Stored dataset material:
= = = = = = =

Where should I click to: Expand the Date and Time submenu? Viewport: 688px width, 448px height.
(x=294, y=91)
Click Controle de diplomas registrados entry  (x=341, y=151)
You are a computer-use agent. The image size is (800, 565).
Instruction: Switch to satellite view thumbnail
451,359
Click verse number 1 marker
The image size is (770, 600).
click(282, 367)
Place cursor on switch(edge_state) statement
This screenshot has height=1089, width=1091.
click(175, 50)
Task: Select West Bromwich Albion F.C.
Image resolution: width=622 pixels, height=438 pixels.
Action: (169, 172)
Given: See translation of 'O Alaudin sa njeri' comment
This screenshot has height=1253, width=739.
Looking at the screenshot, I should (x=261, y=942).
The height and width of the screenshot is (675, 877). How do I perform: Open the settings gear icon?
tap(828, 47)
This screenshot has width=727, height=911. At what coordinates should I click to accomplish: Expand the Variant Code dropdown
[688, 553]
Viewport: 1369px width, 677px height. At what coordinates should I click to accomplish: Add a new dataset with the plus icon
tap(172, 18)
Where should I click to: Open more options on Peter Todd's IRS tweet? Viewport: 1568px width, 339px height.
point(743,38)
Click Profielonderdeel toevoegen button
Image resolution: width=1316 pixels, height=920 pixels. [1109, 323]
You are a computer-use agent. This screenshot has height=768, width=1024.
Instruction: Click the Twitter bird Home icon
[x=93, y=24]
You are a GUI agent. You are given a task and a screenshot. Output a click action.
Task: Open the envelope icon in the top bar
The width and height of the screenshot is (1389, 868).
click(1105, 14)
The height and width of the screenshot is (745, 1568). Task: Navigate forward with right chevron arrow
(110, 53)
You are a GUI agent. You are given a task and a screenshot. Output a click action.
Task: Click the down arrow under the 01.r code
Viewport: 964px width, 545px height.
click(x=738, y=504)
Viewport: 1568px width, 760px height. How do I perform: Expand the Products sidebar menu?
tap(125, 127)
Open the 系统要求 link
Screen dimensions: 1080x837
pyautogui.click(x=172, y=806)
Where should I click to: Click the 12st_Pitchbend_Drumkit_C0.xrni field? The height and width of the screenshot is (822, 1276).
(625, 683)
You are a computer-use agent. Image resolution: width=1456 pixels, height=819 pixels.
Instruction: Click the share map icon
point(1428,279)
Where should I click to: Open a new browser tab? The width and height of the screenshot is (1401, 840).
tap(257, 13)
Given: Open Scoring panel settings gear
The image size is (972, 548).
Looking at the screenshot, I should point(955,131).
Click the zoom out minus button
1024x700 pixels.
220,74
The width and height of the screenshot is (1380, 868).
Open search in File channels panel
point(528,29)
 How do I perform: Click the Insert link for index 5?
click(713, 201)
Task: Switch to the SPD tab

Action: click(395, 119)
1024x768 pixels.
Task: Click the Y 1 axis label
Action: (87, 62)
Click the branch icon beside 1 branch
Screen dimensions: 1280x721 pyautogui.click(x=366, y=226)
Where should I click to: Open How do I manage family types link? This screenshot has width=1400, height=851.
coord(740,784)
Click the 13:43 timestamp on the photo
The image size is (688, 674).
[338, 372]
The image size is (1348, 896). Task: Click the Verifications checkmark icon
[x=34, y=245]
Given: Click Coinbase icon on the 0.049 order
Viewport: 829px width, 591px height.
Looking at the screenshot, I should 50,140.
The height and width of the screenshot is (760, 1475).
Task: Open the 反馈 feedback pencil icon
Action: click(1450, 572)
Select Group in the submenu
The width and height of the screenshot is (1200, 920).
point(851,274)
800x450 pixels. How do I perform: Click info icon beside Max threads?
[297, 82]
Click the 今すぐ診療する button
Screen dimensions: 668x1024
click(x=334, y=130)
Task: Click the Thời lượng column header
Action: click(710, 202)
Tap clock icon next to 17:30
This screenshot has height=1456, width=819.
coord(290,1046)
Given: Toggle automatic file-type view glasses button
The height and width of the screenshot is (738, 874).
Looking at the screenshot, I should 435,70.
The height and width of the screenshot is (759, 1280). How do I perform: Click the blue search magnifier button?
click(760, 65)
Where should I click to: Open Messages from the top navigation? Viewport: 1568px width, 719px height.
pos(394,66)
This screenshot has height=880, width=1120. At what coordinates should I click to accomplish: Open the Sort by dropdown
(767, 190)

= = = = = = =

WHAT YOU NEED TO DO: Rewrite the material as a JSON list of strings, one string per line and skipping blank lines, starting at its first line and stopping after the line that contains "Click Controle de".

RESPONSE BELOW:
[
  "Where should I click to: Expand the Date and Time submenu? Viewport: 688px width, 448px height.",
  "(x=294, y=91)",
  "Click Controle de diplomas registrados entry  (x=341, y=151)"
]